Don Lemon is not buying what CNN’s incoming ownership is selling. The former anchor, who was let go from the network in 2023 after a turbulent run, made his skepticism public during an appearance at the New Orleans Book Festival at Tulane University over the weekend. Speaking at the event’s annual gathering, now in its fifth year, Lemon took direct aim at the idea that CNN can rebuild its audience by shifting toward more centrist or right-leaning coverage.
The comments came as CNN prepares for a change in ownership following the acquisition of parent company Warner Bros. Discovery by Paramount Skydance. Incoming owner David Ellison has signaled he wants the network to broaden its appeal, particularly among Americans who occupy the political middle ground.
A strategy Lemon calls fundamentally flawed
Lemon argued that the premise behind the network’s planned pivot is built on a misreading of the media landscape. His position is straightforward.
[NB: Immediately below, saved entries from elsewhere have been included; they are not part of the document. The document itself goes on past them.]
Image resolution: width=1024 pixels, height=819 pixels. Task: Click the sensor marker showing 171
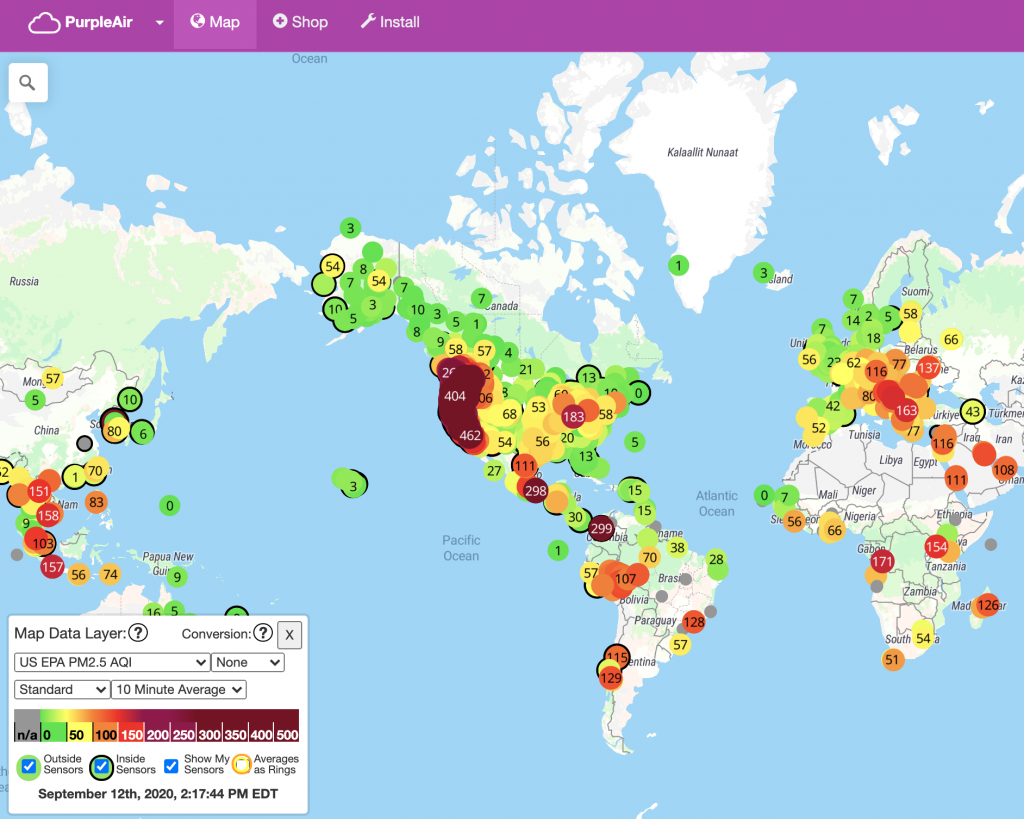click(881, 562)
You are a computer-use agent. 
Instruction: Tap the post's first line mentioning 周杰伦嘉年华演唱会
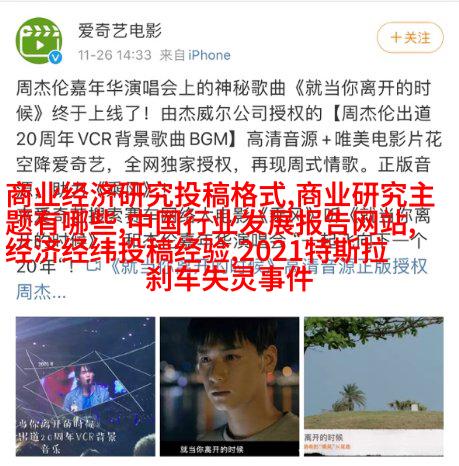point(223,88)
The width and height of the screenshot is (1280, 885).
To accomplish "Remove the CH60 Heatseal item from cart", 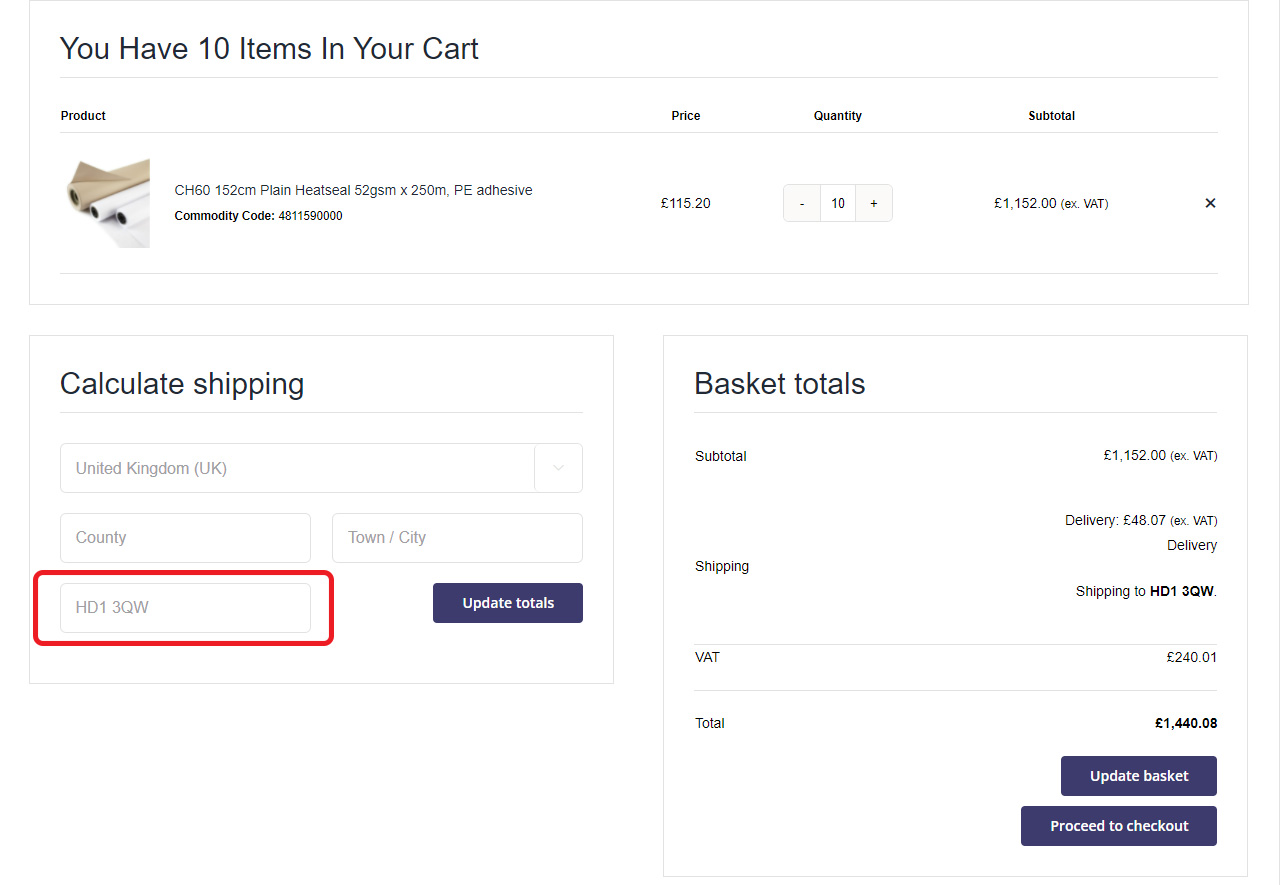I will tap(1210, 203).
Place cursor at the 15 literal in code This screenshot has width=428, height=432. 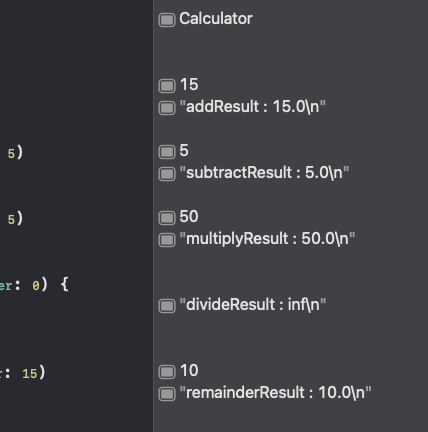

Viewers who have aligned themselves politically with the MAGA movement have little interest in tuning in to a network that prioritizes factual reporting, regardless of how the coverage is framed or how far the editorial direction shifts.
He framed the incoming ownership’s thinking as a wishful and ultimately futile attempt to attract an audience that has already made up its mind about where it gets its news. In his view, no amount of repositioning will change that calculus.
The conversation was partly sparked by a recent exchange Lemon said he had with Kevin O’Leary, the businessman and longtime fixture on the reality competition series Shark Tank. O’Leary apparently suggested that CNN needs to move toward the center to survive. Lemon made clear he found that advice deeply misguided.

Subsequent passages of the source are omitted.